- [Aim of the task]
Your answer should be one number, the count of lines in the records that carry the string "Given".

══ The data

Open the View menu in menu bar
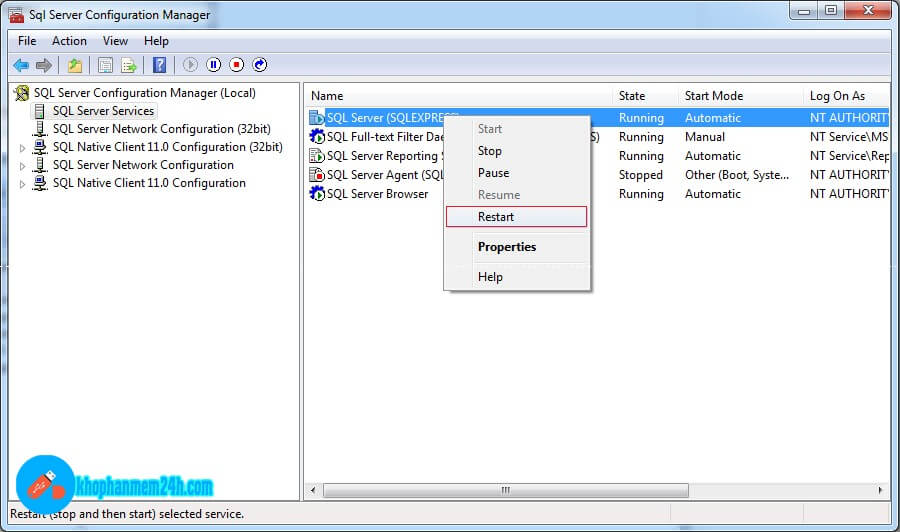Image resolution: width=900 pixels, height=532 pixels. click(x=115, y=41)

════
══ The data

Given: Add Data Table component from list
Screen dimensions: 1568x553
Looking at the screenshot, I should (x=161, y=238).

════
══ The data

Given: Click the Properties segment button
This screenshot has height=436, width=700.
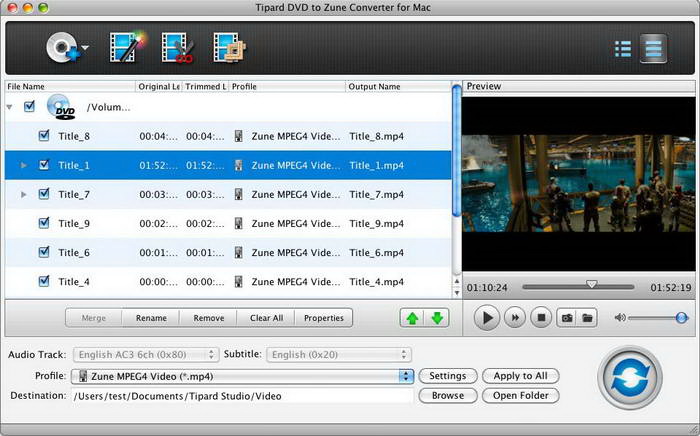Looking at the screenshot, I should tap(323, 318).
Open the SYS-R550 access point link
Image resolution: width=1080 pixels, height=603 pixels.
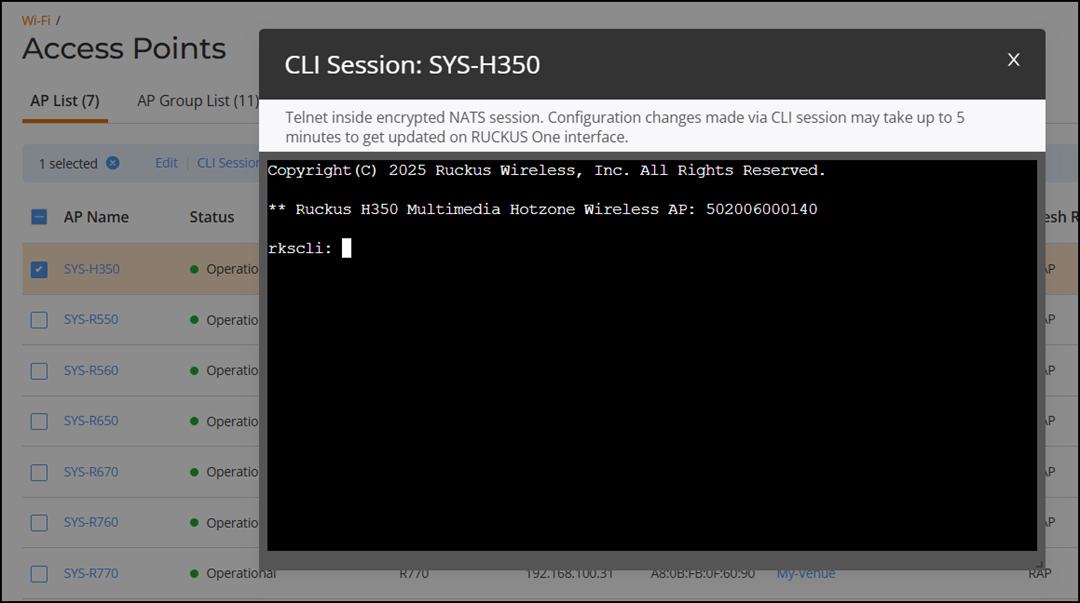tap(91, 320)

════

- [Answer to the exercise]
2